Edward Snowden should be proud.
Until this week, the National Security Agency could argue that its massive effort to collect every American's telephone records had been approved, at least tacitly, by all three branches of government.
The president was on board; the people running the program were his appointees. The House and Senate intelligence committees knew what was going on and chose not to stop it. And the Foreign Intelligence Surveillance Court, which reviews NSA activities in secret, hadn't objected.
But now, thanks to Snowden's renegade disclosures, all three branches have decided that the routine federal collection of metadata — records of who calls whom, and when, but not the content of the calls — needs another hard look.
Congress is debating several proposals to rein in the program, including a bill that would effectively end it. President Barack Obama is considering recommendations from his own advisers, including one to take the data away from the NSA and ask telephone companies to hold them instead. And, this week, a federal judge found that the program was probably unconstitutional — that it invaded citizens' privacy beyond what they had a right to expect.
"I cannot imagine a more indiscriminate and arbitrary invasion" of citizens' rights, District Judge Richard J. Leon wrote in a blistering opinion. "The author of our Constitution, James Madison . . . would be aghast."
Until Snowden's disclosures, Leon wouldn't have had a chance to weigh in on the matter. Earlier challenges were thrown out of court because civil libertarian plaintiffs couldn't prove that the NSA was collecting data about them. Snowden's leaks forced the government to acknowledge what it has been doing since 2001, and opened the way to a battle in the U.S. appeals court, followed almost certainly by one before the U.S. Supreme Court.
Yes, for the record, Snowden went about his whistle-blowing the wrong way; officials say the damage he's done to U.S. security is real. As he sits in chilly Moscow requesting asylum from one country after another, he can consider that question at leisure. But golly, has he been effective.
Whether Snowden, other civil libertarians - and now, Leon — will prevail in higher courts is a different matter. The NSA's action in collecting everyone's phone records, however "indiscriminate and arbitrary," could still turn out to be constitutional.

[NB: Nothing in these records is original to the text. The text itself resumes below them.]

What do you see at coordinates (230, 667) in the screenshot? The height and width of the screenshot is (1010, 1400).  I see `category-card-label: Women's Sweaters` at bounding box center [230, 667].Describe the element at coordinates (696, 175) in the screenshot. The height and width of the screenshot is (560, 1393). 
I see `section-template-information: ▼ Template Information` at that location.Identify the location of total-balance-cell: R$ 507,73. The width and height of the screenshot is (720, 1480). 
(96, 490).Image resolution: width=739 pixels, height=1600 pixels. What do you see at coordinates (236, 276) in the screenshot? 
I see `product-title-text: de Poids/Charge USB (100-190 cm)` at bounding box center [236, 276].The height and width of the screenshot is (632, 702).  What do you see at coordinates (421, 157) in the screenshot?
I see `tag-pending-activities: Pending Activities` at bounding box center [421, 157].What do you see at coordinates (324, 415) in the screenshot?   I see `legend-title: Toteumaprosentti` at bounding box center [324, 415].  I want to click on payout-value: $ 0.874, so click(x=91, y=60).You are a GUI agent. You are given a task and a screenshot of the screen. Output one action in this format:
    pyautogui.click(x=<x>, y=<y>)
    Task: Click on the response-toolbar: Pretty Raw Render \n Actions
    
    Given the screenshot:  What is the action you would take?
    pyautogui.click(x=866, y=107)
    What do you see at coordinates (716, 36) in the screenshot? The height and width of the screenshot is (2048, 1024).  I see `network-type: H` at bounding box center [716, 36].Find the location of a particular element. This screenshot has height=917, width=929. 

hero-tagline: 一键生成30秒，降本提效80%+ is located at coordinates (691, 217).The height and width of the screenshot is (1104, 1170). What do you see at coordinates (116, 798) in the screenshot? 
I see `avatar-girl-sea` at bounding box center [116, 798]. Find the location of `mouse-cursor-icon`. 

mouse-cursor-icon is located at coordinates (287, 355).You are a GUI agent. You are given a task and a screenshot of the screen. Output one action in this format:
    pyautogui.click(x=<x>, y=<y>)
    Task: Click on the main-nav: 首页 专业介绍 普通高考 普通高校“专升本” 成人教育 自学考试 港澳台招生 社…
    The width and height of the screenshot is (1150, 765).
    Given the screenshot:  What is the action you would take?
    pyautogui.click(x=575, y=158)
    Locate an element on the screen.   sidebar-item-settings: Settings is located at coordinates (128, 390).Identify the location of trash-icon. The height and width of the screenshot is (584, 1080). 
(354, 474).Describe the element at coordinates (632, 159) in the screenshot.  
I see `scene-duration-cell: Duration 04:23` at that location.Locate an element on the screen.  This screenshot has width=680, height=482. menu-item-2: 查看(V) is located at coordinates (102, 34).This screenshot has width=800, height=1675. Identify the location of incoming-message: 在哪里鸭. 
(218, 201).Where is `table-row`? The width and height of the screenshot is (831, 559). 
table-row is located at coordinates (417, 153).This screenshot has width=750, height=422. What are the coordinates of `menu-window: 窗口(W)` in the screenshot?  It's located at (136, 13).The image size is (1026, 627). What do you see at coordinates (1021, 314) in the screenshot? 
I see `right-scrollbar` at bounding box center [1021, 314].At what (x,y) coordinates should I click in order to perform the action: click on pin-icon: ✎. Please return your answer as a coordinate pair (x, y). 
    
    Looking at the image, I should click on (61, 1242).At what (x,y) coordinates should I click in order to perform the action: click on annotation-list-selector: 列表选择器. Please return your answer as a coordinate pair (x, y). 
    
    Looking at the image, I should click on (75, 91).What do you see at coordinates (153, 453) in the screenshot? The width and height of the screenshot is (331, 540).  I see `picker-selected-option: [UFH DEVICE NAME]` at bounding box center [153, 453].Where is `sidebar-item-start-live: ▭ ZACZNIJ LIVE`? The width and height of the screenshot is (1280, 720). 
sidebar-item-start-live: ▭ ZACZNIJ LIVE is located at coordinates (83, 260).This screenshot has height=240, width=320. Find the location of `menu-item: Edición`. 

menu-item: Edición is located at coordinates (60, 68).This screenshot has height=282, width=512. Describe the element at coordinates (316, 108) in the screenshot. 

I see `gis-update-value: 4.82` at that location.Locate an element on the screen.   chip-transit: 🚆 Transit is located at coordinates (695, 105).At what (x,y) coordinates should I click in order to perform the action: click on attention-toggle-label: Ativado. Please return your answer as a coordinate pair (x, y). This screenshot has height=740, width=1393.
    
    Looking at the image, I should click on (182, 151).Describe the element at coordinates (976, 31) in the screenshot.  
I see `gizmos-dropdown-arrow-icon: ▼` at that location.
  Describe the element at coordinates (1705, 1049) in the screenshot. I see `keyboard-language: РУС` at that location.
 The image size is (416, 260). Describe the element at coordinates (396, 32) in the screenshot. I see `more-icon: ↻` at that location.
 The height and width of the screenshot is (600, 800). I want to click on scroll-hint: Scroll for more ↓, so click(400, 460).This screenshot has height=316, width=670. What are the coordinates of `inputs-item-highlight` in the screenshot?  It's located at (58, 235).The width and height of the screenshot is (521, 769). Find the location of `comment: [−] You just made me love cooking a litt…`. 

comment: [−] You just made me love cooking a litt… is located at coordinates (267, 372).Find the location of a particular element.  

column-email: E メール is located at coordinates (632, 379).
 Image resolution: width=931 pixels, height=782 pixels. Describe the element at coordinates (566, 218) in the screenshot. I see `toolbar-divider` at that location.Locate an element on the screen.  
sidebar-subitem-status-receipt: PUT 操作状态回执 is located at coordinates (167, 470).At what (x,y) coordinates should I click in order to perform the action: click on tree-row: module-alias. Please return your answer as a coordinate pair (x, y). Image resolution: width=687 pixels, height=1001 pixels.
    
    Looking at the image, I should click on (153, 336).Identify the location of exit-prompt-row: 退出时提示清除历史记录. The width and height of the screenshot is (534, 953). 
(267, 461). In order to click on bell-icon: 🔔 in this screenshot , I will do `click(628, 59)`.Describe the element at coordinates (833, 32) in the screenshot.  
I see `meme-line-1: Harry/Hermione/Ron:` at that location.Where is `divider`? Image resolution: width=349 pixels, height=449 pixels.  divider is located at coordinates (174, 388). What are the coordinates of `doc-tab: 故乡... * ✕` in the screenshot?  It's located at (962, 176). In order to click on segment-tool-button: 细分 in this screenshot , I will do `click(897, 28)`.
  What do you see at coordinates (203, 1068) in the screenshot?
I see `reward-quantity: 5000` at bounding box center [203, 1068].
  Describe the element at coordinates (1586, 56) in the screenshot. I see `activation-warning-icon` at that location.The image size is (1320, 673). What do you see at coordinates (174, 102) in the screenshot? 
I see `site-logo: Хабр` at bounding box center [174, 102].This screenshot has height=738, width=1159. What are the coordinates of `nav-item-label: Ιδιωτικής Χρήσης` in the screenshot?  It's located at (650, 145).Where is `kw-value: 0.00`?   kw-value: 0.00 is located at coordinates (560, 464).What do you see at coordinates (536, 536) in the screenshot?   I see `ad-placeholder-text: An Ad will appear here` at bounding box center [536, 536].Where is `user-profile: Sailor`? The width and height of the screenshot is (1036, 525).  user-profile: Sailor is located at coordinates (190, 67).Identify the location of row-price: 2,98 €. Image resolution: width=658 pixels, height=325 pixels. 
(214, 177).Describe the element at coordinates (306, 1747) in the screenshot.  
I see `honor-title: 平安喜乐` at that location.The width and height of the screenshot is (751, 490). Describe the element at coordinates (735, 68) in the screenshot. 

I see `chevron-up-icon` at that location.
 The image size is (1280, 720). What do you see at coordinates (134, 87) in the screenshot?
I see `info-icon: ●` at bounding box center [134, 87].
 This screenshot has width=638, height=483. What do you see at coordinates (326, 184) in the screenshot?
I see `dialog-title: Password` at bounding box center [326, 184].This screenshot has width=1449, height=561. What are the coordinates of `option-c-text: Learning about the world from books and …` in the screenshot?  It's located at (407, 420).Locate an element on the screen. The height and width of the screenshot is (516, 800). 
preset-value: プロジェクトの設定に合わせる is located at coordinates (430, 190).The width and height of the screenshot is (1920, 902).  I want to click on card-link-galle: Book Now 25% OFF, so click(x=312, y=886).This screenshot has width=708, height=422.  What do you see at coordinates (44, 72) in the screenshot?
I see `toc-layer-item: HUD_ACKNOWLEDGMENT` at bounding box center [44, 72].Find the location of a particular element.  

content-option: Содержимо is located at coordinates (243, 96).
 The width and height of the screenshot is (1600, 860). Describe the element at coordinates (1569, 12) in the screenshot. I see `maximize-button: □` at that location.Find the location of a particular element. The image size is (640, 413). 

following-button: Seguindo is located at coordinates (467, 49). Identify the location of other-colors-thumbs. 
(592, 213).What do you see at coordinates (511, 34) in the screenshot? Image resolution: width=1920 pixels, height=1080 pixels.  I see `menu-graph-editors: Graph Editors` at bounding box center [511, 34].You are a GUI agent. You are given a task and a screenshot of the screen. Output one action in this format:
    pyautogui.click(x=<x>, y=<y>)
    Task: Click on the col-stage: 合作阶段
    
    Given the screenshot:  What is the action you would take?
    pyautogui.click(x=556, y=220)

The core question in the jurisprudence on surveillance is whether the government's actions violate what the Supreme Court has called "a reasonable expectation of privacy." But what exactly does that mean? One leading scholar of the Fourth Amendment, Orin Kerr of George Washington University, calls the standard "notoriously murky." Kerr wrote this week that the metadata program might survive a Supreme Court test because the government doesn't look at everyone's telephone records — only at those that might yield foreign intelligence information.